Loco provides a simple static data loader facility. This can be useful for the following cases:

  • You need access to read-only data that has to be loaded from a JSON file
  • You download data from external sources periodically, and want to use it in your process (to refresh you typically restart the process or read from disk directly)

Examples:

  • Machine learning model hyperparameters (that are updated from time to time)
  • IP banlist
  • Calendar-related events
  • Stock data
  • Security policies
  • Per-container policies or configuration

Creating a new data loader

Use the data generator:

$ cargo loco g data stocks
added: "data/stocks/data.json"
added: "src/data/stocks.rs"
injected: "src/data/mod.rs"
* Data loader `Stocks` was added successfully.

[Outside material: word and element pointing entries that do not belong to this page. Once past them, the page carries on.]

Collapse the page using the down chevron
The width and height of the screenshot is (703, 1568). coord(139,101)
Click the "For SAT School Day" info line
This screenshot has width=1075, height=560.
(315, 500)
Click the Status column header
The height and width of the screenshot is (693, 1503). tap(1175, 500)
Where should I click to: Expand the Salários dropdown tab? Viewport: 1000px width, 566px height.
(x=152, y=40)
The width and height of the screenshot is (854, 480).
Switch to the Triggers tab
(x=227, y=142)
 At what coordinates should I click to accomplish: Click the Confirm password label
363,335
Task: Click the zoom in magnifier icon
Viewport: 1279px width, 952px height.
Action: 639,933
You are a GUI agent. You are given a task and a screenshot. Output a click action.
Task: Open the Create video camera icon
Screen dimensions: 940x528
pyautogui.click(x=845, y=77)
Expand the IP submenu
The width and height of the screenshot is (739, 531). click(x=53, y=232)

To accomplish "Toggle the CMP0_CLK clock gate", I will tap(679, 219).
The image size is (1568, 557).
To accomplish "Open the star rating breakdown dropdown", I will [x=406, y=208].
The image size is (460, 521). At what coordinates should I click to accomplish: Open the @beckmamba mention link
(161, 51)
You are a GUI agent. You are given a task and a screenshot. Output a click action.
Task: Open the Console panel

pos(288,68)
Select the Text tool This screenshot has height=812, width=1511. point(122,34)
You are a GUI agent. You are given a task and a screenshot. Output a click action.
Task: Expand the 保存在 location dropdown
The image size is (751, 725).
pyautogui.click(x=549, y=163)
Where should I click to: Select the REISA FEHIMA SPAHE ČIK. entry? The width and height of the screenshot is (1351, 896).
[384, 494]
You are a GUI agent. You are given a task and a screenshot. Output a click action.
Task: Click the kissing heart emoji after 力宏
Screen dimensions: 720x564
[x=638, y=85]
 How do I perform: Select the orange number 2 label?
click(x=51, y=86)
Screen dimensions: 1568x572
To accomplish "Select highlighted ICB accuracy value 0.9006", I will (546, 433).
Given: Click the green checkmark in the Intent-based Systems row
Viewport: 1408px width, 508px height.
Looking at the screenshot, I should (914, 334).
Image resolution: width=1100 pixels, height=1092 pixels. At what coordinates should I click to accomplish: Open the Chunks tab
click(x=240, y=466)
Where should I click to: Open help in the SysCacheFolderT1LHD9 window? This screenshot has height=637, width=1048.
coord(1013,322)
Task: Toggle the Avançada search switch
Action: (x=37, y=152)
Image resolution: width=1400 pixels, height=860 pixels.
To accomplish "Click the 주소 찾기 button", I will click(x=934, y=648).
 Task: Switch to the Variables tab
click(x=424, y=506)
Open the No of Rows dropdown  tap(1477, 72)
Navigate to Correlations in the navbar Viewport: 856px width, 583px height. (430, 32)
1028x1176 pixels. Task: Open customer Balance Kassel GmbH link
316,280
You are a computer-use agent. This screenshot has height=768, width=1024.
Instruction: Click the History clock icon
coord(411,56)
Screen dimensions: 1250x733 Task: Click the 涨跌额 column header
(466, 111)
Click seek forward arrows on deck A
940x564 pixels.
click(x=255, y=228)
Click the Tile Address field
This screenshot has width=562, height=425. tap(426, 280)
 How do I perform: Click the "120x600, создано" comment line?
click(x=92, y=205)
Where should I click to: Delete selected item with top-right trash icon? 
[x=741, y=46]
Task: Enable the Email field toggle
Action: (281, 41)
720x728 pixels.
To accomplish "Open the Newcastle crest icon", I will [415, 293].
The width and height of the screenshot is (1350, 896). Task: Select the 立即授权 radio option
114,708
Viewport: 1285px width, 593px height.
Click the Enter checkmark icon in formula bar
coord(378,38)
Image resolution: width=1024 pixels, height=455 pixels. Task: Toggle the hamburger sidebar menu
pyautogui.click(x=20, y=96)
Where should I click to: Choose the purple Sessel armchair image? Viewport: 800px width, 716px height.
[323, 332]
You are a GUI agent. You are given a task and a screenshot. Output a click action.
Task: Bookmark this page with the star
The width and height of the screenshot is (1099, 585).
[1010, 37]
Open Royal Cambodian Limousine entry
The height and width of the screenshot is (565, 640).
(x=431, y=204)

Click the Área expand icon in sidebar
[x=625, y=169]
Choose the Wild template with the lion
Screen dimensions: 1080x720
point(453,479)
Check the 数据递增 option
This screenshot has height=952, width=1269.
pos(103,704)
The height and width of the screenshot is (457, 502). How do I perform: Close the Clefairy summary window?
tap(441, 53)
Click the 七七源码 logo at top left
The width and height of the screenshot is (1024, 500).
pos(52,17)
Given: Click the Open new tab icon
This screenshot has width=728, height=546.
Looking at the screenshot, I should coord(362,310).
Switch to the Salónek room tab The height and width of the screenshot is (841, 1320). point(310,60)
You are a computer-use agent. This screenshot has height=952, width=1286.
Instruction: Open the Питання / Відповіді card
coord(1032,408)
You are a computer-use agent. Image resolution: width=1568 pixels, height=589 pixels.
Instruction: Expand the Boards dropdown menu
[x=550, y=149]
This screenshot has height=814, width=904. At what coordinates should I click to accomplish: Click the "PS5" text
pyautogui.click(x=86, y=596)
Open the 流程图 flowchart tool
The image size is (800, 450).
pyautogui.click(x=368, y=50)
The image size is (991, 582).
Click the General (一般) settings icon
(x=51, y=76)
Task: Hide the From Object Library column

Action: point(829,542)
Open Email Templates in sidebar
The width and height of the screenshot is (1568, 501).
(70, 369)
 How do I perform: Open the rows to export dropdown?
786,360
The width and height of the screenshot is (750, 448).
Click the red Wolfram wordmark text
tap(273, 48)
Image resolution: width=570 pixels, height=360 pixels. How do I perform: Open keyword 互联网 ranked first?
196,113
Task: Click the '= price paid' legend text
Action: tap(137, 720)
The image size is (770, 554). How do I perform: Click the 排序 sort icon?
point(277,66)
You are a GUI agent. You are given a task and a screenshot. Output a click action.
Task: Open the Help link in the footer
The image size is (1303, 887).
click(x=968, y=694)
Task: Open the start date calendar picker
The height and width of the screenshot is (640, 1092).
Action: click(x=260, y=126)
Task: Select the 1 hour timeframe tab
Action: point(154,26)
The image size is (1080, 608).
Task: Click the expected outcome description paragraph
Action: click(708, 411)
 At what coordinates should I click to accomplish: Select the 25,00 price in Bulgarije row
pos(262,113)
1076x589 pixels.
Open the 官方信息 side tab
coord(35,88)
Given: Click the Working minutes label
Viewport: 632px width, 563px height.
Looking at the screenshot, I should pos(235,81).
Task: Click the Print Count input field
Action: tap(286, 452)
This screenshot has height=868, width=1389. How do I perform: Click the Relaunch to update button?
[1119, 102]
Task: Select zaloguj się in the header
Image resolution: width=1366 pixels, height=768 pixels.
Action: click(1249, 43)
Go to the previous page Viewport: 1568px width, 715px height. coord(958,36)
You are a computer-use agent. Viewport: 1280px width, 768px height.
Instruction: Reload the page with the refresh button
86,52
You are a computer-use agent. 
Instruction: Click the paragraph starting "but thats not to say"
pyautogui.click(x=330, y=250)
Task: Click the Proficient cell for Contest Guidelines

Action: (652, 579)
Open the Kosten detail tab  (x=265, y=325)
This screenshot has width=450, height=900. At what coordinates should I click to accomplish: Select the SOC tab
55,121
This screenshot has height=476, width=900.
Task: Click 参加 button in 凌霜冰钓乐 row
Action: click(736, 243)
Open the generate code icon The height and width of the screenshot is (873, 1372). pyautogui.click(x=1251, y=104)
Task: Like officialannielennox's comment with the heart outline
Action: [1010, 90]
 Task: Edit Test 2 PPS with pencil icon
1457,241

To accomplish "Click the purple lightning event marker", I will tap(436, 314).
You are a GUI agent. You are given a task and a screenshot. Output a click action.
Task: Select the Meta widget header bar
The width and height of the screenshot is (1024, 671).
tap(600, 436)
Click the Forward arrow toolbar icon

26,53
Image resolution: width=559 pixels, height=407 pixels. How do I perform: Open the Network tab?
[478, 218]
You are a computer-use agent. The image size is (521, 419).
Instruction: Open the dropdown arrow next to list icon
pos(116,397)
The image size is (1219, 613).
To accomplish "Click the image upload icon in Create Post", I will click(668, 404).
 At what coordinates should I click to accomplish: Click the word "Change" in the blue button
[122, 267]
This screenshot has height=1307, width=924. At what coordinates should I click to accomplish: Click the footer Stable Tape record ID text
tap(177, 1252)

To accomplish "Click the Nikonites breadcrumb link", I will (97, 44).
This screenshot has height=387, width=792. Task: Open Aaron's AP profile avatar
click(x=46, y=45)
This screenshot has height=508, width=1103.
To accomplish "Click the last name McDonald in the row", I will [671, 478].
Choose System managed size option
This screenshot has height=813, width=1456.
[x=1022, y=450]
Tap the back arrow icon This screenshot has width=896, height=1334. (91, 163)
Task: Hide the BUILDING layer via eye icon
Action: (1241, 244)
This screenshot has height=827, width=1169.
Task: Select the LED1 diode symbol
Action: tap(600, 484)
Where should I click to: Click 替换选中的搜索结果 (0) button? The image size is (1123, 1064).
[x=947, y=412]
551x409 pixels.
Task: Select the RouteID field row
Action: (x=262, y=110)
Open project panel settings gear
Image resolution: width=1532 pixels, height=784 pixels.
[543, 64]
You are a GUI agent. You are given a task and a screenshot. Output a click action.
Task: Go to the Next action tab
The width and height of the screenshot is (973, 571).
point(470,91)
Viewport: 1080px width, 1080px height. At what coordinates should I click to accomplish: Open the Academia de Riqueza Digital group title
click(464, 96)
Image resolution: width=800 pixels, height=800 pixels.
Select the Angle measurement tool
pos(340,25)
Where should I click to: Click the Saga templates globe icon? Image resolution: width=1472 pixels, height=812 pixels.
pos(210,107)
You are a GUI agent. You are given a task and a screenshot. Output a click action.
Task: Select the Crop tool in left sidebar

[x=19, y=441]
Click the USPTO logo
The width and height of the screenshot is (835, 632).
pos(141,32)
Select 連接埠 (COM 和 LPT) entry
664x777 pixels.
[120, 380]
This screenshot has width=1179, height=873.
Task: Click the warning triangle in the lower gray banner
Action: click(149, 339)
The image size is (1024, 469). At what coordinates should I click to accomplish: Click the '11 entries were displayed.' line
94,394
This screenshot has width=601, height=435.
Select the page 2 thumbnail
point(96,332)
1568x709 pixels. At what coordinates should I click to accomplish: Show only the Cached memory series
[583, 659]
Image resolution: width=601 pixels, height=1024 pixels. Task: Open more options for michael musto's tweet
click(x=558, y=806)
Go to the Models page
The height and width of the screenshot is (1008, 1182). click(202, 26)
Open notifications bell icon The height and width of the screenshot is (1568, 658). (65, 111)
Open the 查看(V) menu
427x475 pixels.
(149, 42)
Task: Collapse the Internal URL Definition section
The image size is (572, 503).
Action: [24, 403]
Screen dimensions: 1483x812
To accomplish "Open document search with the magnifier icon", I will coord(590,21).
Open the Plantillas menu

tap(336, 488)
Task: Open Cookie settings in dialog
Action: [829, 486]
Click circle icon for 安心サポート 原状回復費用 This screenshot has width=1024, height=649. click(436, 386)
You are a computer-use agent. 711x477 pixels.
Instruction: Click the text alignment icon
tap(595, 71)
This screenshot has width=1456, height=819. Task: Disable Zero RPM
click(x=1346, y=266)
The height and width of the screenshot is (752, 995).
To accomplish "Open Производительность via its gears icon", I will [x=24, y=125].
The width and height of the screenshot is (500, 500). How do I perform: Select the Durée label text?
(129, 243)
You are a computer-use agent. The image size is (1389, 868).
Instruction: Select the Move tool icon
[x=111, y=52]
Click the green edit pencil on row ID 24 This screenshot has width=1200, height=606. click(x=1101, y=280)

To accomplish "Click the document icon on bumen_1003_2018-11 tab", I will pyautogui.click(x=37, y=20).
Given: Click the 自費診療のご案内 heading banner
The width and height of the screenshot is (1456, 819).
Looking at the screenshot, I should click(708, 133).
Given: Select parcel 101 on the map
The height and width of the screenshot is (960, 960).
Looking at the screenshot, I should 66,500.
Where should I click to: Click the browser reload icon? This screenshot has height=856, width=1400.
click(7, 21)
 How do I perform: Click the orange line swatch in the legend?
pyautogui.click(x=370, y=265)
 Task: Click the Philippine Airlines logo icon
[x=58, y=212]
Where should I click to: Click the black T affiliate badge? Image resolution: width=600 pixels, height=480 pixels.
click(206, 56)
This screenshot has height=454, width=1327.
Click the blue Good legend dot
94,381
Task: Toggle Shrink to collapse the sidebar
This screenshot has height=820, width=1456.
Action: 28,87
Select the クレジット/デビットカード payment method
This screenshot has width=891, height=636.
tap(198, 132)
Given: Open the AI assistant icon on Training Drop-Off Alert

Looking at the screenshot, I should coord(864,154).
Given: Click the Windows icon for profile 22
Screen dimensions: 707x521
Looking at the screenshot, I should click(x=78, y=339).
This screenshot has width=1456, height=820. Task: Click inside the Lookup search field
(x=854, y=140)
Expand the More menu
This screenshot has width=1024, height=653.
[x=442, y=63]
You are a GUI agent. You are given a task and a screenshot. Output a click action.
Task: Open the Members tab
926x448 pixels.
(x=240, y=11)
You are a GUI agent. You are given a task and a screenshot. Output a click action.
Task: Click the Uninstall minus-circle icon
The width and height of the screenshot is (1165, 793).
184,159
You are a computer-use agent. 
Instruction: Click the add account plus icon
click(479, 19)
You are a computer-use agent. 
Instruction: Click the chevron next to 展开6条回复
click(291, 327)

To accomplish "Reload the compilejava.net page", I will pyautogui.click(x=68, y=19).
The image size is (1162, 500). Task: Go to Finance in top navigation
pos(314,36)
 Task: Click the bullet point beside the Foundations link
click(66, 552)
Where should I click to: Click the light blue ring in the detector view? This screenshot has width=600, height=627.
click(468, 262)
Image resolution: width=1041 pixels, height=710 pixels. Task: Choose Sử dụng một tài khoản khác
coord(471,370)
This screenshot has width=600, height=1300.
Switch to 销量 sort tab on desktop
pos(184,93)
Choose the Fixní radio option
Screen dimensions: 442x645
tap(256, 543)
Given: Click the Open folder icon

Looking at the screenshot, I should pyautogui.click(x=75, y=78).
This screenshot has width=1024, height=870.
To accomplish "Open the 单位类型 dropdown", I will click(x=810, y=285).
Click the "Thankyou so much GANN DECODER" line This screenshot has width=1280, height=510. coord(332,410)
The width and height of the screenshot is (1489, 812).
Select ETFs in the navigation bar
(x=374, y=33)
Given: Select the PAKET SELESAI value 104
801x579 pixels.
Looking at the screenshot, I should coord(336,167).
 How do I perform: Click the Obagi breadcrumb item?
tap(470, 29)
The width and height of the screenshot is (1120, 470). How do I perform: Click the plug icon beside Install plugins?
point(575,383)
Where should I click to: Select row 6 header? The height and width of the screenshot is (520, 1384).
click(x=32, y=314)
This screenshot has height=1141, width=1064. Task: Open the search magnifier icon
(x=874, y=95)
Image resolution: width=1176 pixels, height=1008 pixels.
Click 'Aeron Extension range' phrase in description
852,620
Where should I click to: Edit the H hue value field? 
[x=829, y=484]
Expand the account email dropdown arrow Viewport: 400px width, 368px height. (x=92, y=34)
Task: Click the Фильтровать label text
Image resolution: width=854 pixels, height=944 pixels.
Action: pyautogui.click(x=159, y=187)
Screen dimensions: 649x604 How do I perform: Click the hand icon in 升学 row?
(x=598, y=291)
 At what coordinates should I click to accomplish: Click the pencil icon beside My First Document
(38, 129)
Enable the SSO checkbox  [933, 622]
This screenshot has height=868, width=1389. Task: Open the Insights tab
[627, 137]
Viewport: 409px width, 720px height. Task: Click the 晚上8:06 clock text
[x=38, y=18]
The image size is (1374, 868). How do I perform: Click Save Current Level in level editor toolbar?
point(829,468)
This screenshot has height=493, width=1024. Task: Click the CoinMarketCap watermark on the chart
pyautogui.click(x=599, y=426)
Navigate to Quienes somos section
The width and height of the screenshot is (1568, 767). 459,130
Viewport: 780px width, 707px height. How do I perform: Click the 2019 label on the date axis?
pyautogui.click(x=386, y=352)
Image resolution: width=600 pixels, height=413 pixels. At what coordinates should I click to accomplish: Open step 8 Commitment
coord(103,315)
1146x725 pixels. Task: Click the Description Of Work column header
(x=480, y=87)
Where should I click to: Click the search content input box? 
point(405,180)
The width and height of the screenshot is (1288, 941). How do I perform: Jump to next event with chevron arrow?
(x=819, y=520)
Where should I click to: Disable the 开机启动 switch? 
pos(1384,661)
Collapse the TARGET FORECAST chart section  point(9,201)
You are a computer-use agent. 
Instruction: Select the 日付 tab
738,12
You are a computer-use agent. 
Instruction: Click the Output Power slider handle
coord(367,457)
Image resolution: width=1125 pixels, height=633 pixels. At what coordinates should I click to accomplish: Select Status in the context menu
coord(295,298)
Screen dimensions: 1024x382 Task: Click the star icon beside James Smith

The actual data should be placed in the new data/ folder (next to src/). Similar to how configuration is placed in config/. Here, the JSON data file is named data/stocks/data.json.

The data module is in the src/data/stocks.rs module that was added, and creates a new crate::data::stocks namespace available statically from anywhere in your code.

Remember, to load the data your app binary needs to see a data/ folder next to it. If you want to customize the name of this folder you can set the LOCO_DATA environment variable.

Shape your data structure

Your src/data/stocks.rs file contains an initial definition for the data which was automatically generated:

#[derive(Debug, Clone, Serialize, Deserialize, Default)]
pub struct Stocks {
    pub is_loaded: bool,
}

When you put your real data in data/stocks/data.json you should define the shape of your data in the Stocks struct to match (you can do this automatically with a tool like quicktype). You can use any serde-friendly data type.

Using your static data

Use data::stocks::get() from anywhere to access the data which is loaded once for the duration of the life of your process (this will use an in-memory image of your data). You can call get() as many times as you want and pay no special performance fee for it.

Use data::stocks::read() to read directly from disk (note: this will spend IO time reading for every call).

Updating the process data

Because this data is loaded once for the duration of the life of your process, you need to restart your process to effectively update it.

For the data subsystem we assume that the use cases around these types of data is massively read many more times than it is updated (but it is updated from time to time), so it is a read-heavy use case, and data that is frequently updated in any case needs a different storage paradigm (cache, database, etc.). The in-memory copy of your data will have the best read access performance possible, like any other static data.

In cases you do need to update this data, restarting a Loco process is fast, and is similar in concept to deploying a new version, but not deploying new code which saves time and effort.

You can also use the read() function to read from disk, and cache it somewhere centrally (you can use the Loco cache system).